◆ WHAT YOU NEED TO DO: All of the data that follows should be retyped exactly as it appears.

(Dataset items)
——

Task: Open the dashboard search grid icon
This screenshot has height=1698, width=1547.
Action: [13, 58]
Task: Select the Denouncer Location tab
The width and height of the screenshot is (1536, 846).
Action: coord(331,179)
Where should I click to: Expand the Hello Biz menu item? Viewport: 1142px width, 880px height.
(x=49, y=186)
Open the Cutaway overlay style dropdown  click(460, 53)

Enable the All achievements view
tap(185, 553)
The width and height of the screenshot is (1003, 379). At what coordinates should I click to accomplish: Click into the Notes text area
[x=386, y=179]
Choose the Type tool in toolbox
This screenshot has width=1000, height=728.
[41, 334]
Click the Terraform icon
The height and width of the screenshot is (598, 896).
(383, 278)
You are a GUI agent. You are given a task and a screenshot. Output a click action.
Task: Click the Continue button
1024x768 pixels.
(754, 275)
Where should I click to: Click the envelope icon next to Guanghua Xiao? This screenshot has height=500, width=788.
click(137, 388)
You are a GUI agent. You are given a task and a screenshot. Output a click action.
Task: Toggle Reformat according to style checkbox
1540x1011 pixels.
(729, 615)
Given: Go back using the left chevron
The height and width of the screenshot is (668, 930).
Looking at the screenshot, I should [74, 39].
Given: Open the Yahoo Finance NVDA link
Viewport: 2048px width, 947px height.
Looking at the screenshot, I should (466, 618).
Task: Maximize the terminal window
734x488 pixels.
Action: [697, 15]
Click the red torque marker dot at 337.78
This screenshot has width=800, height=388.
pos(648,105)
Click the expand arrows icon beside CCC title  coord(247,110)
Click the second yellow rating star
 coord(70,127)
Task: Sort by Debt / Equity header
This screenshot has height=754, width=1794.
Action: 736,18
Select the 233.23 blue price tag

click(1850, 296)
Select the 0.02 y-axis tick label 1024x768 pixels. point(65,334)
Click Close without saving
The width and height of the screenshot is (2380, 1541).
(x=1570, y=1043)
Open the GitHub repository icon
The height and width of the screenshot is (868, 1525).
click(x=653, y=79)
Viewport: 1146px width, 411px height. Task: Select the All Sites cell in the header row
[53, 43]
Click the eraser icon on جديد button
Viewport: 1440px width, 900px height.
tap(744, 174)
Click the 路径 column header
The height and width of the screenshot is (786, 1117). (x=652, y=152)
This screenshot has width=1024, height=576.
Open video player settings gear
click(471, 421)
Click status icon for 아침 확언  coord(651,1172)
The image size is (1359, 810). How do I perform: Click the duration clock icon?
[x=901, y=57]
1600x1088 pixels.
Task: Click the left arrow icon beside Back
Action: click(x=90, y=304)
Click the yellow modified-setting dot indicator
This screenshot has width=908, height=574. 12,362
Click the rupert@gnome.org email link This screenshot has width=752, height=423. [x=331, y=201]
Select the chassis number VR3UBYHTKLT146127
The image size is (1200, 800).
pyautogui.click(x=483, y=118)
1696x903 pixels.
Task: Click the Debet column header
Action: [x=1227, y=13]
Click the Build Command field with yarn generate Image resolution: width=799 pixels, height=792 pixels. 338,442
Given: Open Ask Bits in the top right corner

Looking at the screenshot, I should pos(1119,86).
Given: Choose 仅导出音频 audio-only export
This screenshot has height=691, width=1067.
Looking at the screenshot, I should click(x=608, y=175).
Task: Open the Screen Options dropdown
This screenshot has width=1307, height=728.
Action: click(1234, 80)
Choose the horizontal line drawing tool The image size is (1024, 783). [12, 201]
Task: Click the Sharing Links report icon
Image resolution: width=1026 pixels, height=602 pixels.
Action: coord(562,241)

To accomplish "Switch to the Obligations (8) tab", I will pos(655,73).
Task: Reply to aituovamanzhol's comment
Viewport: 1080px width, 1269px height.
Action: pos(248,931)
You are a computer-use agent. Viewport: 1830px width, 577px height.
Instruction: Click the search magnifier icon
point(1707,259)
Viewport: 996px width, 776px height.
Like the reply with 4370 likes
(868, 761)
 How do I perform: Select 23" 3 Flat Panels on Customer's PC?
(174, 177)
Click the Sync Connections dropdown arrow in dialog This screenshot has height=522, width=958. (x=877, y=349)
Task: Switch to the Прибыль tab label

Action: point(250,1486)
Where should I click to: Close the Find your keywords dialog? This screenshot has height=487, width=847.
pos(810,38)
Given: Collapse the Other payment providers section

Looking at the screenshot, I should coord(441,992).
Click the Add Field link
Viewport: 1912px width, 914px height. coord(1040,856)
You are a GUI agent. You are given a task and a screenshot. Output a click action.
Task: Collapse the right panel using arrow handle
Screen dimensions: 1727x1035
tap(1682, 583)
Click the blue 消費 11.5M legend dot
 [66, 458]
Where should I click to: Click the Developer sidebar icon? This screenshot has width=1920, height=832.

——

◆ ANSWER TO THIS TASK:
Task: Open the dashboard search grid icon
This screenshot has height=1698, width=1547.
Action: [13, 58]
Task: Select the Denouncer Location tab
The width and height of the screenshot is (1536, 846).
Action: coord(331,179)
Where should I click to: Expand the Hello Biz menu item? Viewport: 1142px width, 880px height.
(x=49, y=186)
Open the Cutaway overlay style dropdown  click(460, 53)

Enable the All achievements view
tap(185, 553)
The width and height of the screenshot is (1003, 379). At what coordinates should I click to accomplish: Click into the Notes text area
[x=386, y=179]
Choose the Type tool in toolbox
This screenshot has width=1000, height=728.
[41, 334]
Click the Terraform icon
The height and width of the screenshot is (598, 896).
(383, 278)
You are a GUI agent. You are given a task and a screenshot. Output a click action.
Task: Click the Continue button
1024x768 pixels.
(754, 275)
Where should I click to: Click the envelope icon next to Guanghua Xiao? This screenshot has height=500, width=788.
click(137, 388)
You are a GUI agent. You are given a task and a screenshot. Output a click action.
Task: Toggle Reformat according to style checkbox
1540x1011 pixels.
(729, 615)
Given: Go back using the left chevron
The height and width of the screenshot is (668, 930).
Looking at the screenshot, I should [74, 39].
Given: Open the Yahoo Finance NVDA link
Viewport: 2048px width, 947px height.
Looking at the screenshot, I should (466, 618).
Task: Maximize the terminal window
734x488 pixels.
Action: [697, 15]
Click the red torque marker dot at 337.78
This screenshot has width=800, height=388.
pos(648,105)
Click the expand arrows icon beside CCC title  coord(247,110)
Click the second yellow rating star
 coord(70,127)
Task: Sort by Debt / Equity header
This screenshot has height=754, width=1794.
Action: 736,18
Select the 233.23 blue price tag

click(1850, 296)
Select the 0.02 y-axis tick label 1024x768 pixels. point(65,334)
Click Close without saving
The width and height of the screenshot is (2380, 1541).
(x=1570, y=1043)
Open the GitHub repository icon
The height and width of the screenshot is (868, 1525).
click(x=653, y=79)
Viewport: 1146px width, 411px height. Task: Select the All Sites cell in the header row
[53, 43]
Click the eraser icon on جديد button
Viewport: 1440px width, 900px height.
tap(744, 174)
Click the 路径 column header
The height and width of the screenshot is (786, 1117). (x=652, y=152)
This screenshot has width=1024, height=576.
Open video player settings gear
click(471, 421)
Click status icon for 아침 확언  coord(651,1172)
The image size is (1359, 810). How do I perform: Click the duration clock icon?
[x=901, y=57]
1600x1088 pixels.
Task: Click the left arrow icon beside Back
Action: click(x=90, y=304)
Click the yellow modified-setting dot indicator
This screenshot has width=908, height=574. 12,362
Click the rupert@gnome.org email link This screenshot has width=752, height=423. [x=331, y=201]
Select the chassis number VR3UBYHTKLT146127
The image size is (1200, 800).
pyautogui.click(x=483, y=118)
1696x903 pixels.
Task: Click the Debet column header
Action: [x=1227, y=13]
Click the Build Command field with yarn generate Image resolution: width=799 pixels, height=792 pixels. 338,442
Given: Open Ask Bits in the top right corner

Looking at the screenshot, I should pos(1119,86).
Given: Choose 仅导出音频 audio-only export
This screenshot has height=691, width=1067.
Looking at the screenshot, I should click(x=608, y=175).
Task: Open the Screen Options dropdown
This screenshot has width=1307, height=728.
Action: click(1234, 80)
Choose the horizontal line drawing tool The image size is (1024, 783). [12, 201]
Task: Click the Sharing Links report icon
Image resolution: width=1026 pixels, height=602 pixels.
Action: coord(562,241)

To accomplish "Switch to the Obligations (8) tab", I will pos(655,73).
Task: Reply to aituovamanzhol's comment
Viewport: 1080px width, 1269px height.
Action: pos(248,931)
You are a computer-use agent. Viewport: 1830px width, 577px height.
Instruction: Click the search magnifier icon
point(1707,259)
Viewport: 996px width, 776px height.
Like the reply with 4370 likes
(868, 761)
 How do I perform: Select 23" 3 Flat Panels on Customer's PC?
(174, 177)
Click the Sync Connections dropdown arrow in dialog This screenshot has height=522, width=958. (x=877, y=349)
Task: Switch to the Прибыль tab label

Action: point(250,1486)
Where should I click to: Close the Find your keywords dialog? This screenshot has height=487, width=847.
pos(810,38)
Given: Collapse the Other payment providers section

Looking at the screenshot, I should coord(441,992).
Click the Add Field link
Viewport: 1912px width, 914px height. coord(1040,856)
You are a GUI agent. You are given a task and a screenshot. Output a click action.
Task: Collapse the right panel using arrow handle
Screen dimensions: 1727x1035
tap(1682, 583)
Click the blue 消費 11.5M legend dot
 [66, 458]
Where should I click to: Click the Developer sidebar icon? This screenshot has width=1920, height=832.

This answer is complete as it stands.